We just bought new tires, Michelin Pilot Sport AS Plus, to replace Dunlop Sport 9000’s on 1999 BMW 540i. My wife claims the car is not as fast. I can’t tell the difference. In normal around town and highway driving, is it possible that she is right and can tell the difference in tire performance?

Not as fast? From a start? I can’t imagine any difference from tires. Around a curve? She must be driving FAST! Maybe they’re quieter, so it doesn’t sound as ‘fast’.

You might want to check the air in the tires yourself. Use the pressure listed in the owners manual or the placard on the vehicle. Low tire pressure can make the vehicle “feel” slower.

Perhaps your wife means the tires are not as responsive as the old ones. Since the new tires have more tread, they will seem less responsive than the old tires. Tire Rack has an article about breaking in new tires.

Ed B.

The new tires are probably quieter, which makes the car “seem” slower. I can’t imagine tires alone would make enough of a performace difference to feel in everyday driving.

It’s subjective.

If, on the other hand, your wife is a professional race car driver, maybe she can tell the difference.

On a less powerful car tires with more rolling resistance (aggressive tread) can affect rolling resistance enough to affect acceleration, I’ve personally felt this. But if she can feel a difference in a 540i she must be driving really aggressively.

Unless the others are right and I’m misunderstanding what she’s saying.

thanks, appreciate your response

Thanks, will check tire pressure. Appreciate your response.

thanks for your response and link.

She is not a professional race car driver. Thanks for your response

You have correct understanding of her view. Thanks for your response.

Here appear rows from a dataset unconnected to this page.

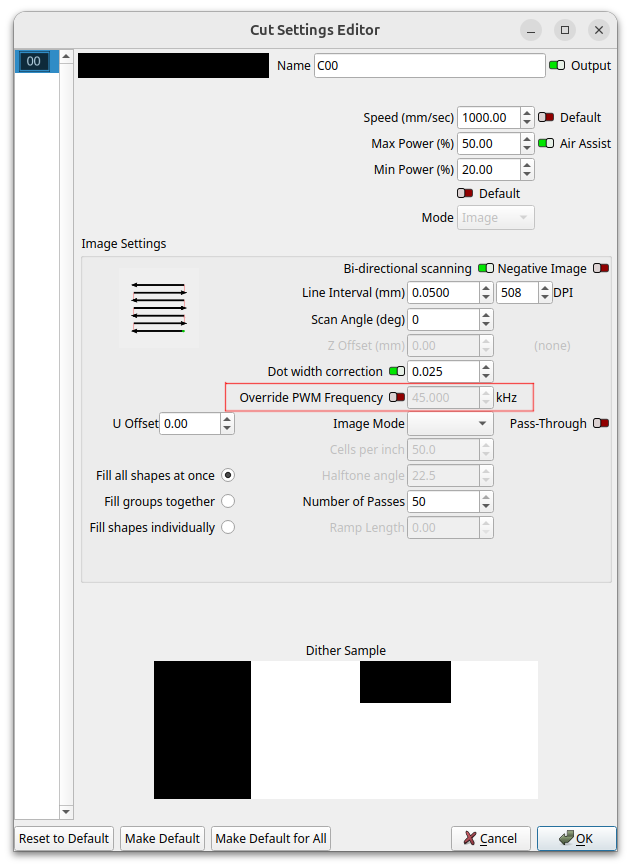Enable the Negative Image toggle
Viewport: 631px width, 868px height.
600,268
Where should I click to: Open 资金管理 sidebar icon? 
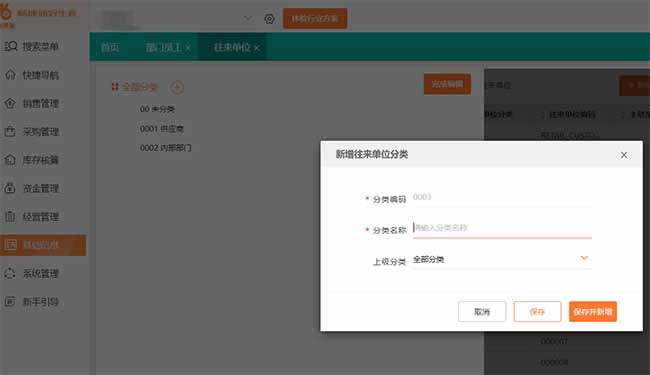[x=10, y=188]
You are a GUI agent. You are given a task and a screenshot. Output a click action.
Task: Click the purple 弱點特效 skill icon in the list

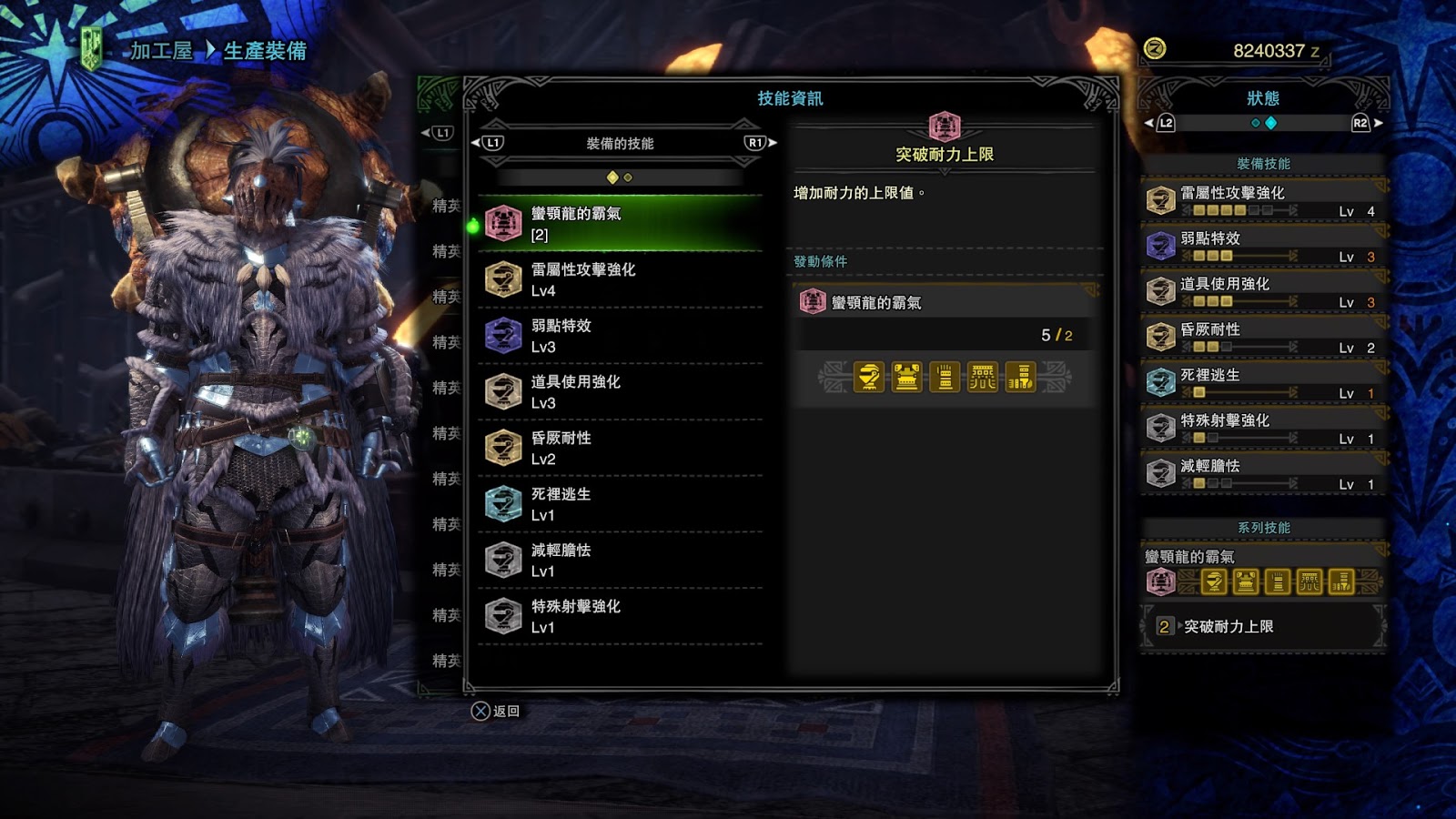(x=503, y=335)
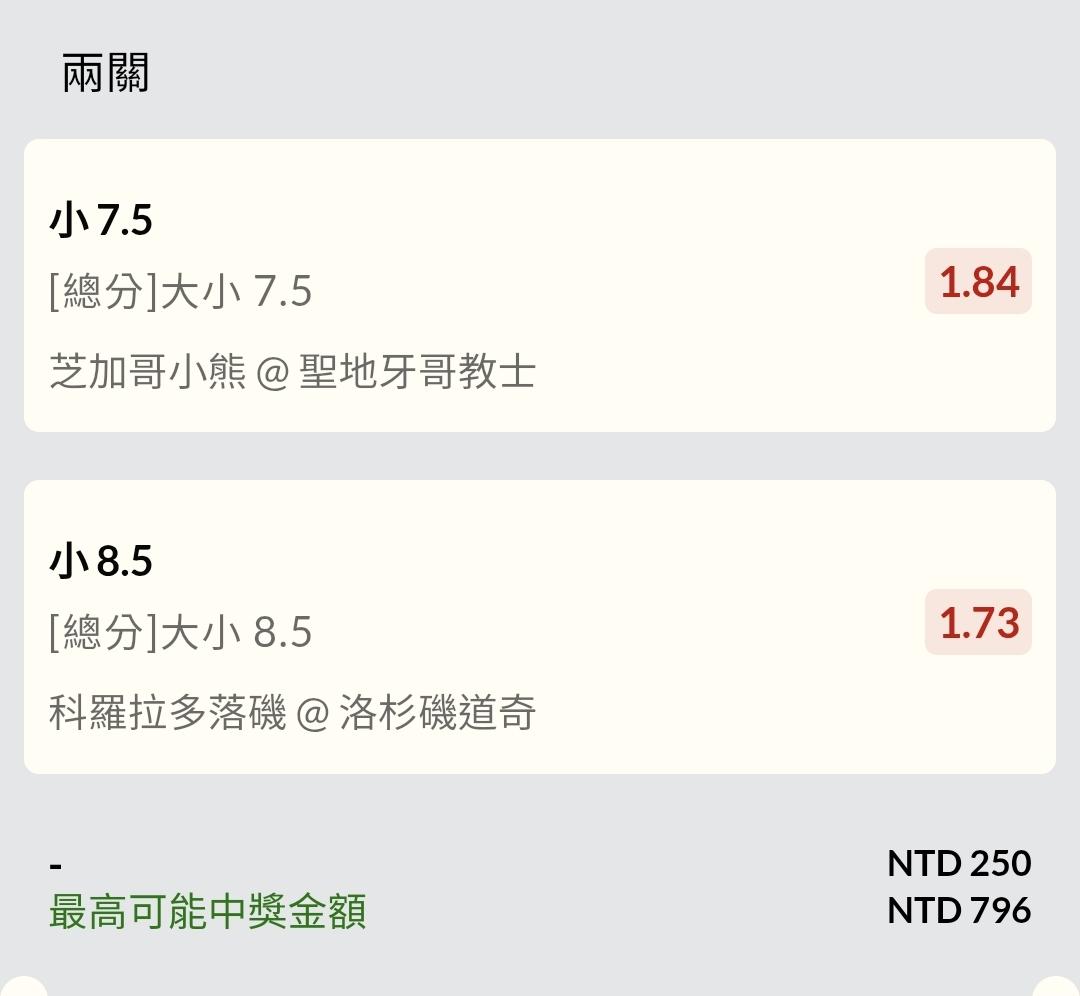Click the green 最高可能中獎金額 label
This screenshot has height=996, width=1080.
(207, 912)
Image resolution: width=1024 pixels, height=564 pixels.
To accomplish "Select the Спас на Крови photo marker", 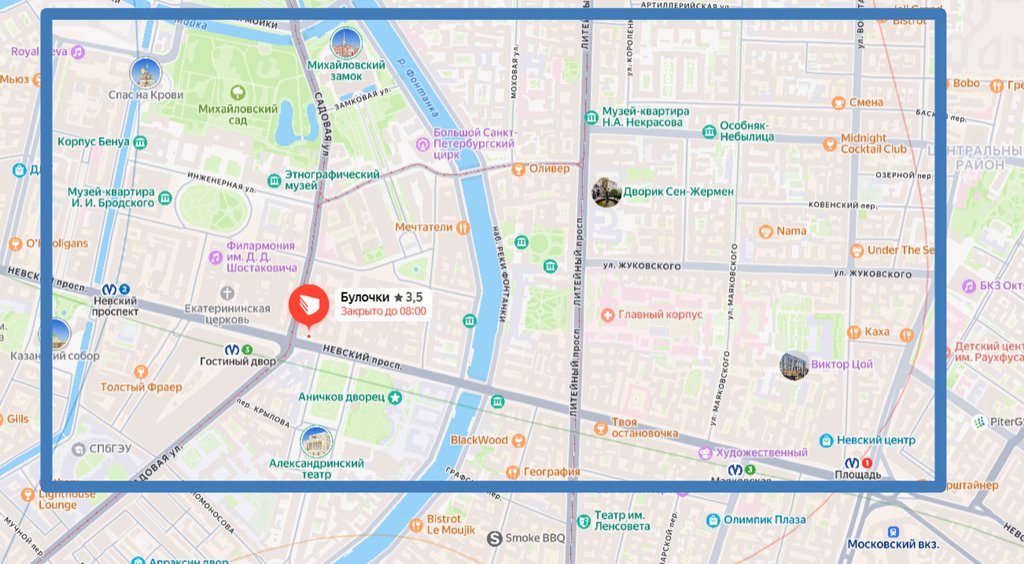I will pyautogui.click(x=146, y=73).
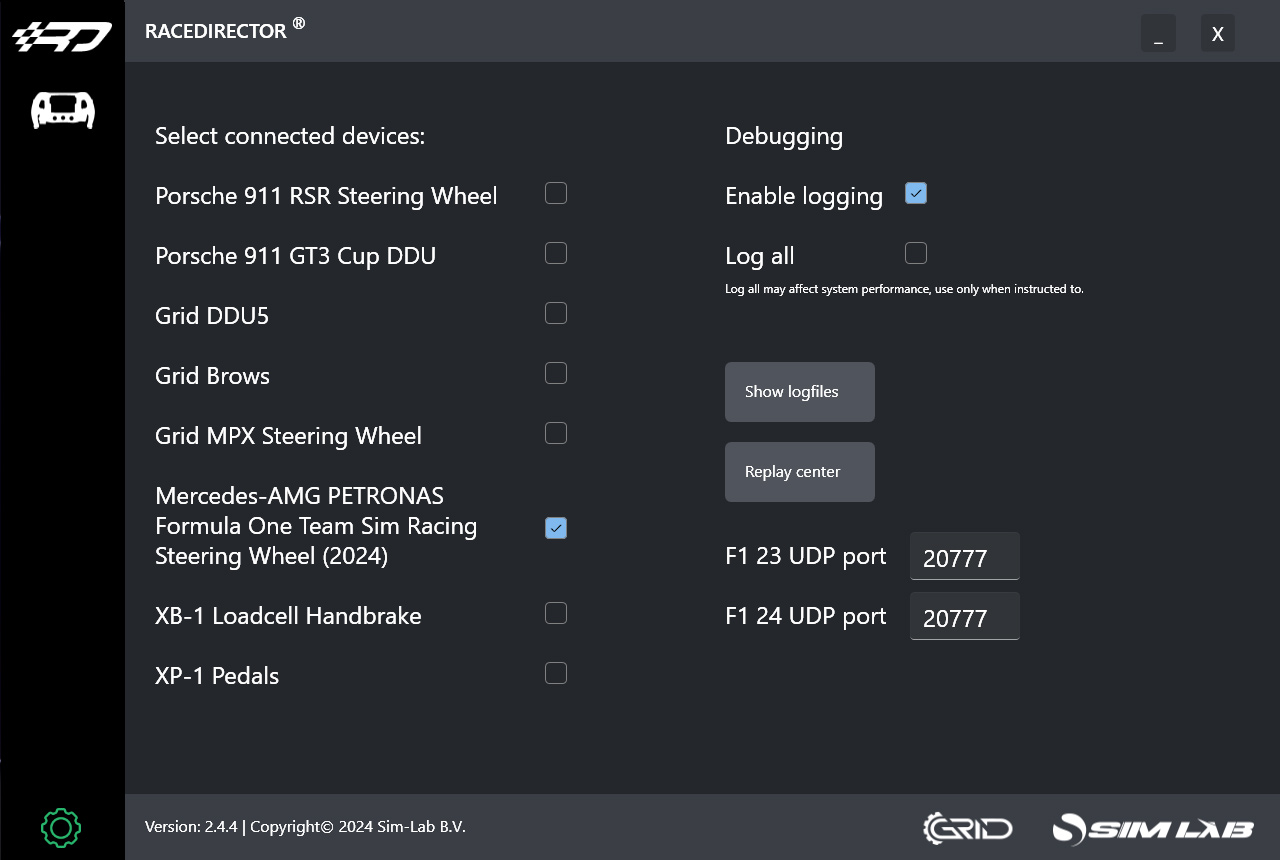The image size is (1280, 860).
Task: Click the Sim Lab logo in footer
Action: [1153, 828]
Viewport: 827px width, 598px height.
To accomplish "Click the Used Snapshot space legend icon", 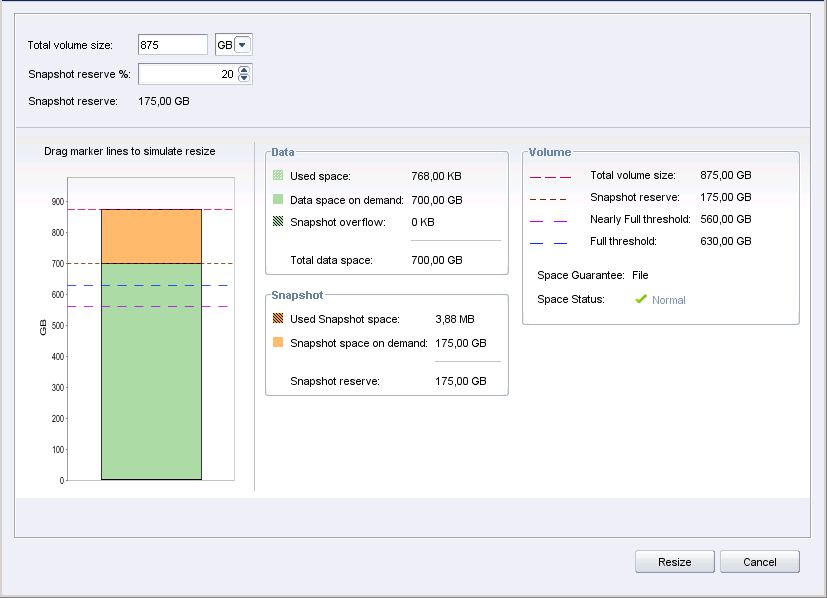I will (277, 319).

The Sport 9000’s are Maximum performance summer tires. The difference is readily apparent between decent summer tires and your new all-season albeit high performance tires if you push them.

The best ultra high performance all-seasons still cannot perform better on dry than majority of summer tires.

A heavier car like a 540i it likely apparent.

Alternatively confirm tire pressure.

New tires will make a car seem different sometimes. It may seem normal after a week or two. An alignment can make a big difference too.

When a high-performance tire like the Dunlops wear down to minimum tread depth, they are at their best, their most responsive handling on dry pavement…

The new all-seasons will seem mushy by comparison. She will get used to them and they will improve as they wear…

Like those old Bridgestone tire commercials where they showed how good their tires were even when they were worn by shaving off half the tread…just like racers do.

Is the outer circumference exactly the same as the old tires? You didn’t put on different sized tires, right? The new ones probably have a slightly larger circumference due to wear on the old ones but I can’t imagine this could be felt while driving it.

[i]Maybe the issue isn’t the tires.[/i]

It might just be a coincidence that your wife noticed this after you bought new tires, and you might not notice what she is talking about maybe because you are assuming it must have something to do with the tires.